» Problem to work on: Reproduce the listing below word for word, from the line containing "Given: Click the" through its end. Leave the pictures out of your answer.
------ Given records
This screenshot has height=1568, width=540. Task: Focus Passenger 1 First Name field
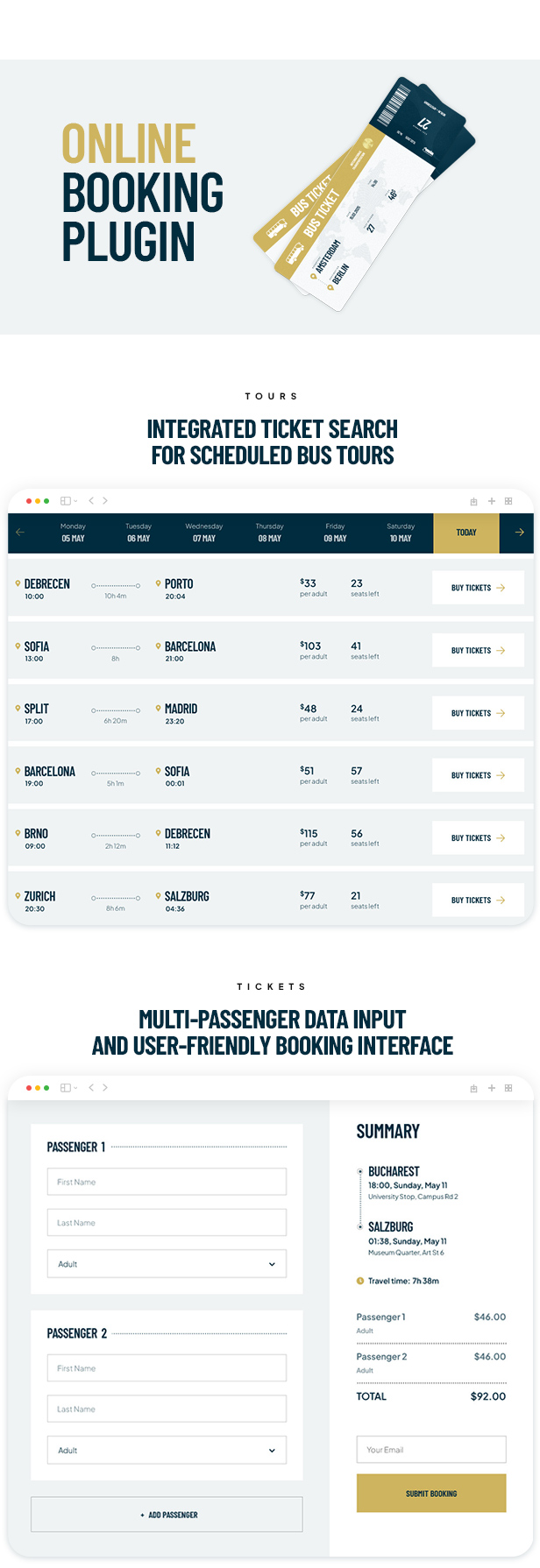click(x=167, y=1182)
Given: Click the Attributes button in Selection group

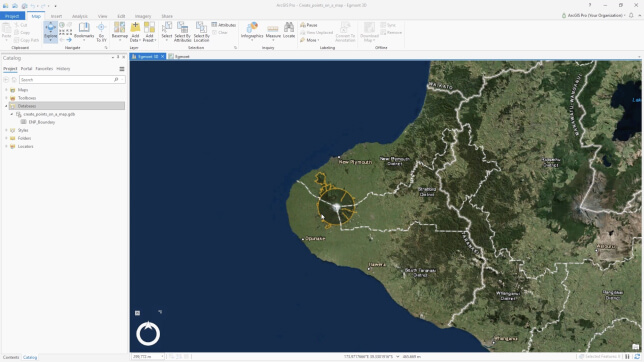Looking at the screenshot, I should pyautogui.click(x=224, y=25).
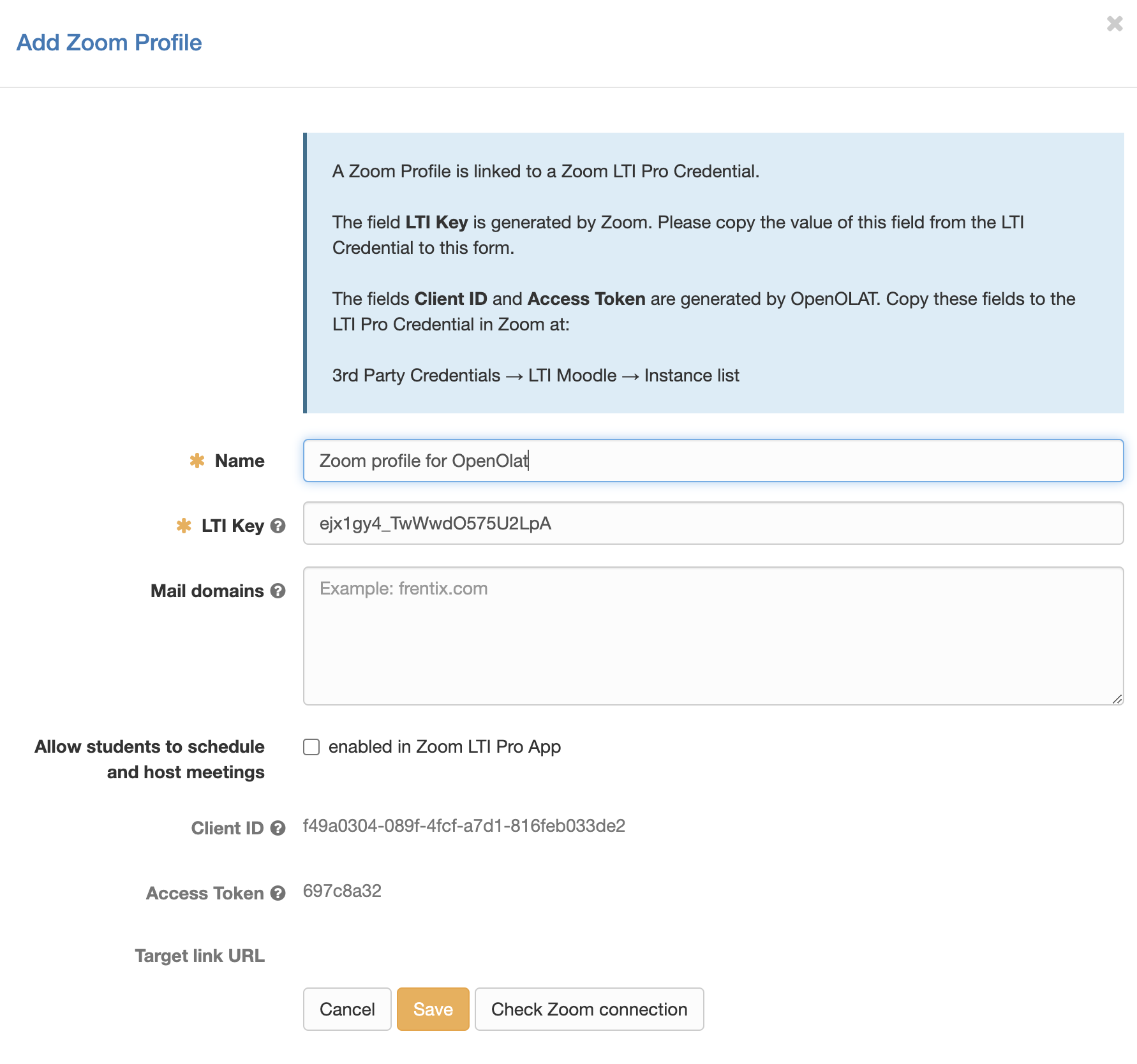Screen dimensions: 1137x1064
Task: Grab the Mail domains textarea resize handle
Action: [1117, 699]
------------
» Worked answer:
Given: Click the Attributes button in Selection group

Looking at the screenshot, I should pyautogui.click(x=224, y=25).
Screen dimensions: 1137x1064
Task: Grab the Mail domains textarea resize handle
Action: [1117, 699]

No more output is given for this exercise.